Bazı kaynaklarda kızılelma yerine “diyâr-ı Üngürüs” tabiri kullanılmıştır. Evliya Çelebi, Hayretî’nin, “Şâhım kızılelmayı ayva ile doldurdun” mısraıyla sona eren kıtasının Budin’de Kızılelma Sarayı diye meşhur binanın divanhânesinde celî hatla yazılı olduğunu söylerken Âşık Çelebi, sadece son mısraını kaydettiği bu dörtlüğün Beç seferine tarih düşürüldüğünü belirtmektedir. Aynı şekilde Nev‘î, Aşkî, Kandî, Sâbit ve Enderunlu Vâsıf’ın şiirlerinde de bu anlamda kızılelma tabirinin yer aldığı görülmektedir.
Ziya Gökalp’in 23 Kânunusâni 1328’de (5 Şubat 1913) Türk Yurdu’nda yayımlanan ünlü manzum hikâyesi “Kızılelma” ile bu kavram değişik bir muhteva kazanarak yeniden gündeme gelir. Tanzimat’tan sonraki yıllarda hemen hemen unutulmaya yüz tutan bu sembole yeni bir anlam kazandırmaya çalışan Ziya Gökalp’te kızılelma bu defa, çökmekte ve dağılmakta olan Osmanlı Devleti yerine bütün Türkler’in bir araya gelerek kuracakları ve yüzyıllardır özlemini çektikleri Turan ülkesiyle eş anlamda kullanılır. “Kızılelma” manzumesi, bütün Türkler tarafından heyecanla karşılandığı gibi bazı şarkiyatçıların da konuyla ilgilenmesine yol açar. Ziya Gökalp’ten birkaç yıl sonra Ömer Seyfeddin “Kızılelma Neresi?” adıyla yayımladığı hikâyede (YM, I, nr. 21, 29 [Teşrînisâni 1917], s. 418) “padişahın atının ayağının bastığı yer” diye gösterdiği kızılelmaya “erişilmek istenen ülke” şeklinde açıklık getirir. 1914’te Aka Gündüz Muhterem Katil adlı kitabında, Yahya Kemal de “Gedik Ahmed Paşa’ya Gazel” adlı şiirinde yer alan, “Çıktı Otranto’ya pür-velvele Ahmed Pâşâ / Tûğlar varsa gerektir Kızılelma’ya kadar” mısralarında yine bu ideali ortaya koyar.
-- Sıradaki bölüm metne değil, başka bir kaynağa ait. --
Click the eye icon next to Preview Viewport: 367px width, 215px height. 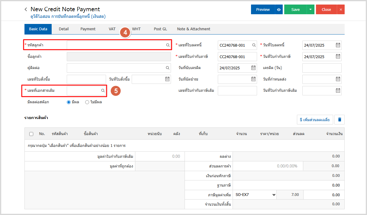(x=279, y=9)
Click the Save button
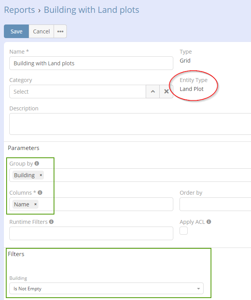Screen dimensions: 251x300 click(16, 31)
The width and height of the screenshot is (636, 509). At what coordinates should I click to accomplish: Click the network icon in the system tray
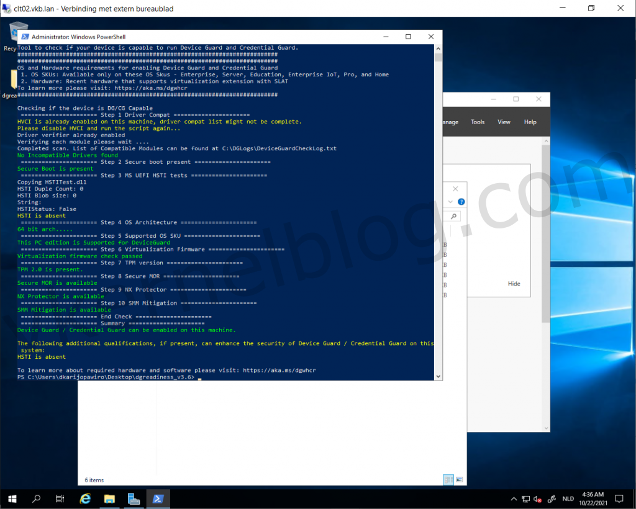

Cumhuriyet’ten sonraki yıllarda Hüseyin Nihal Atsız, Arif Nihat Asya, Necdet Sancar, Niyazi Yıldırım Gençosmanoğlu gibi şair ve yazarlar da kızılelma motifini daha çok Ziya Gökalp’in kullandığı tarzda Türkçülük ideolojisi çevresinde ele alıp işlemişlerdir.